El café nació como grano salvaje en montañas africanas y se transformó en bebida de conversación, inspiración y encuentro. Cada 1 de octubre celebramos su poder para despertar sentidos y conectar historias en cada taza, desde los primeros sorbos de la mañana hasta las sobremesas más íntimas.
De la semilla a la taza: café ecuatoriano en cada sorbo
En Hansel & Gretel escogemos granos de regiones como Loja y el Chocó Andino, donde el microclima y la altitud dan lugar a perfiles de sabor únicos. Nuestro cold brew se extrae en frío por 12 horas, revelando notas suaves y sutiles toques frutales. El café frozen chocolate y el affogato combinan espresso con helado artesanal, logrando un contraste de temperaturas que sorprende al paladar. Para quienes prefieren algo más ligero, el latte frío se sirve con leche fresca y espuma delicada, ideal para acompañar desde un bowl de frutas hasta un croissant recién horneado.

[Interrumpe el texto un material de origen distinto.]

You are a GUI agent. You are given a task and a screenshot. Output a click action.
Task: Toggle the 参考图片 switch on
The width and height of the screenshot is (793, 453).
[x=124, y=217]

Cada taza, una pausa con sentido
Celebrar el Día Internacional del Café es valorar el esfuerzo de caficultores que cuidan cada etapa: poda, recolección manual, beneficio y tueste consciente. Al servir una bebida, buscamos despertar esa conexión: café que abraza, invita al diálogo y se convierte en ritual. Porque en cada sorbo, celebramos el origen y la pasión que nos une.